In the absence of IGF-1 signaling, IFN-γ suppresses human malignant T-cell growth

Several approaches to target insulin-like growth factor-1 (IGF-1) signaling have resulted in the inhibition of the growth of a broad range of tumor cells. Malignant T cells are insensitive to the antiproliferative effects of the interferon-gamma (IFN-gamma)/signal transducer and activator of transcription 1 (STAT1) pathway because of the IGF-1-dependent internalization of the IFN-gamma R2 signaling chain. Here we show that human malignant T cells are also resistant to the growth inhibitory effect of both the IGF-1 receptor-specific inhibitor picropodophyllin (PPP) and retrovirus-mediated gene transfer of a dominant negative IGF-1 receptor. However, blockade of IGF-1 receptor perturbs IFN-gamma R2 internalization and induces its cell surface accumulation in malignant T cells.
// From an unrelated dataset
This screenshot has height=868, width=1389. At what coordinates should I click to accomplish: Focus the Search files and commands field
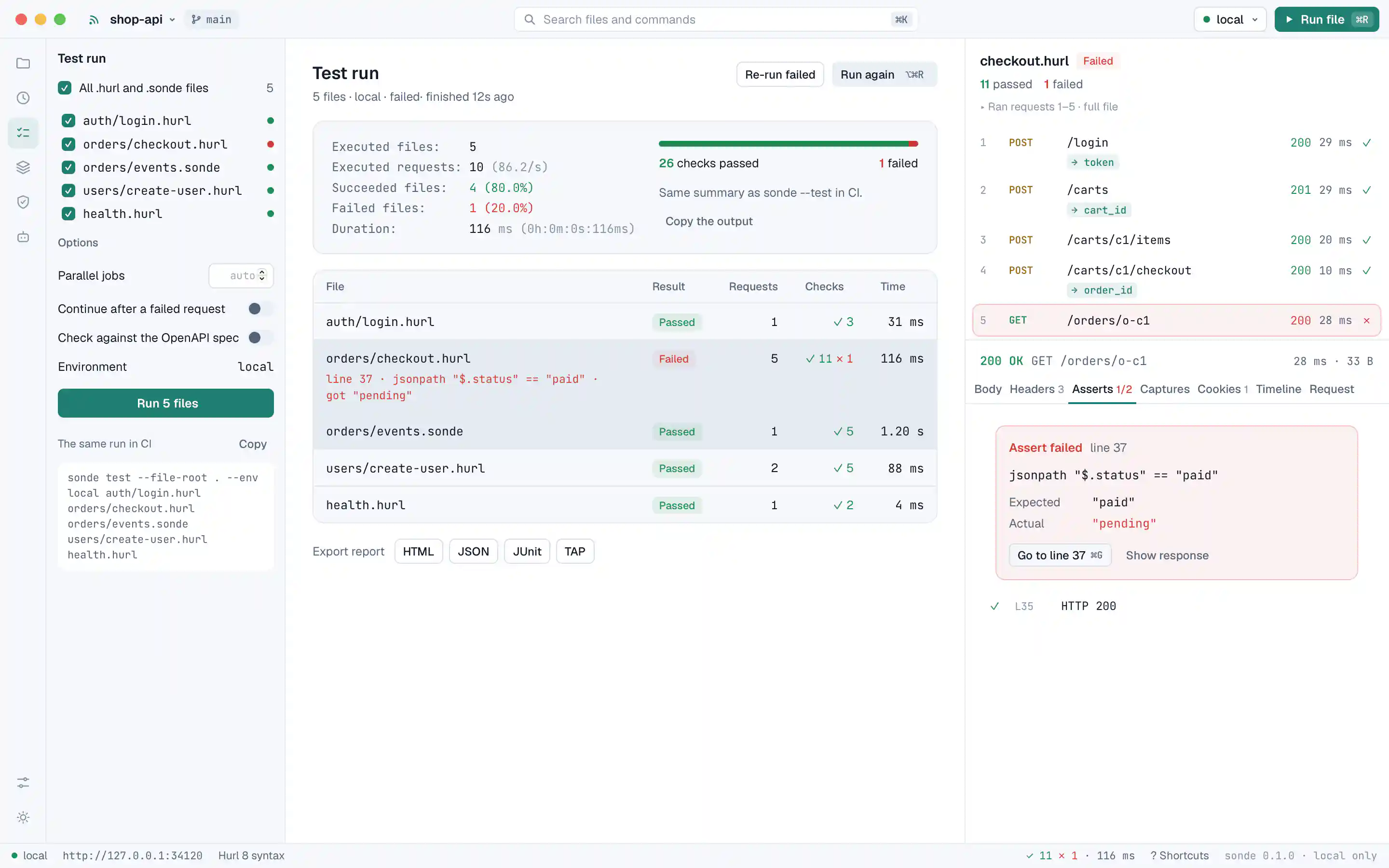715,19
This allows the reinstatement of the IFN-gamma-induced STAT1 activation, a high expression of proapoptotic molecules, and the suppression of malignant T-cell growth both in vitro and in vivo in a severe combined immunodeficiency (SCID) mouse model. These data indicate that the inhibition of IGF-1 signaling combined with IFN-gamma administration could be a promising approach to suppress the growth of neoplastic T cells resistant to each treatment on its own.